Bill Keener knows many of them by sight. In the last two and a half years Keener and a team of observers have photographed more than 200 individual porpoises.
The porpoises do not have names, but they do have code numbers. There's handsome SFB 78 with a rugged scar, the dutiful mother SFB 34 with her jet black calf and SFB 179, whose tail may have been bitten by a shark.
Harbor porpoises are about five feet long, roughly half the size of a dolphin. They lived in the San Francisco Bay for thousands of years. But in World War II, the military strung a net across the Golden Gate Bridge and placed mines around the entrance. They were blocking enemy submarines, but the porpoises were blocked too.
The nets and mines were eventually removed, but as the bay got more polluted, the porpoises did not come back.
That is until 2008, when Keener's colleague first spotted some near Sausalito.
"It was very exciting," Keener said. "And it wasn't just one animal, it was mothers with calves, so we knew there's family groups, and they are coming in to feed."
Keener is an environmental lawyer and former head of the Marine Mammal Center.
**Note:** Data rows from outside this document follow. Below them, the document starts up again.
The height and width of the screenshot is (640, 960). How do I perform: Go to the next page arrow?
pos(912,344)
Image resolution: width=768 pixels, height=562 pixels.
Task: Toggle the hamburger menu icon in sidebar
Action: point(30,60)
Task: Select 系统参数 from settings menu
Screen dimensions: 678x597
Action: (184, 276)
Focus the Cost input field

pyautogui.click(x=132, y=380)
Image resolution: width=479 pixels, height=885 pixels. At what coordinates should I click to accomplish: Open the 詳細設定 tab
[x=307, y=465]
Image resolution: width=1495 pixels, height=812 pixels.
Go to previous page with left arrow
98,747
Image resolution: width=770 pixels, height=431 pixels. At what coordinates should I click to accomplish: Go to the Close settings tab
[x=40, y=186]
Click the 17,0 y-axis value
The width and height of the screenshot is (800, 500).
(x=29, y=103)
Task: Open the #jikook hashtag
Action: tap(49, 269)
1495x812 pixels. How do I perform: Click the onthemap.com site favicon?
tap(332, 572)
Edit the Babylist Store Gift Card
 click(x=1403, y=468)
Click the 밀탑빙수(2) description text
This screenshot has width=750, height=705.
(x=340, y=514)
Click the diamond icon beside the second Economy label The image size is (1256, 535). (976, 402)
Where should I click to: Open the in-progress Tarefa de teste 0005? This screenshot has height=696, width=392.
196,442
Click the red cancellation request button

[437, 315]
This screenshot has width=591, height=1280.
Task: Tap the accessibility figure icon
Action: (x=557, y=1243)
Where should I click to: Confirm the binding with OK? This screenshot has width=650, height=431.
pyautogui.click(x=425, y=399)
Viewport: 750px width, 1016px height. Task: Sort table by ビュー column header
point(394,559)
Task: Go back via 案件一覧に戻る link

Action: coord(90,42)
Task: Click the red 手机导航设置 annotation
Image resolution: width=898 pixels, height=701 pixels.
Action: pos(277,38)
He and a handful of other experts now have a permit to study porpoises and figure out why they would return to an urban waterway full of boat traffic.
"It could be the bay is cleaner and there are more fish," Keener said. "The bay is in a particularly productive period right now and that's very good and to have naturally animals come back into an area is pretty unusual."
And even more unusual was a photograph Keener took April 30 of a rare white porpoise.
"It appears to be the very first white harbor porpoise ever recorded from the Pacific Ocean," Keener said.
In the last 100 years scientists have only documented six other white harbor porpoises anywhere in the world.
The team is hoping this one will come back. And if it does, it's likely to be visible again from the Golden Gate Bridge.
"It's one of the best places in the world to do porpoise research because unlike going out on a boat where you disturb them by your very presence, they don't know you are on the bridge," Keener said.
Observers note the animals' scars and coloring to figure out who is who in the porpoise world. The porpoise photos reveal a rich social life with lots of interaction.
Researchers believe one reason the animals are thriving is what is happening under water. Along the Northern California coast there are three marine sanctuaries protected by the federal government.
"All of the animals, including the corals on the bottom, the worms in the mud, as well as the porpoises, it all cascades into being more positive for a healthier environment for all the animals," Gulf of Farallones Marine Sanctuary spokesperson Jan Roletto said.
Casual observers can see some of that, including porpoises and a lot more, just by walking out on the Golden Gate Bridge.
"It's a fantastic platform to view wildlife and I think local people don't realize that," Keener said.
Harbor porpoises have also appeared in other areas around the central part of San Francisco Bay. Anyone who sees one, either a porpoise or a dolphin, is asked to report it to the Cetacean Research Group.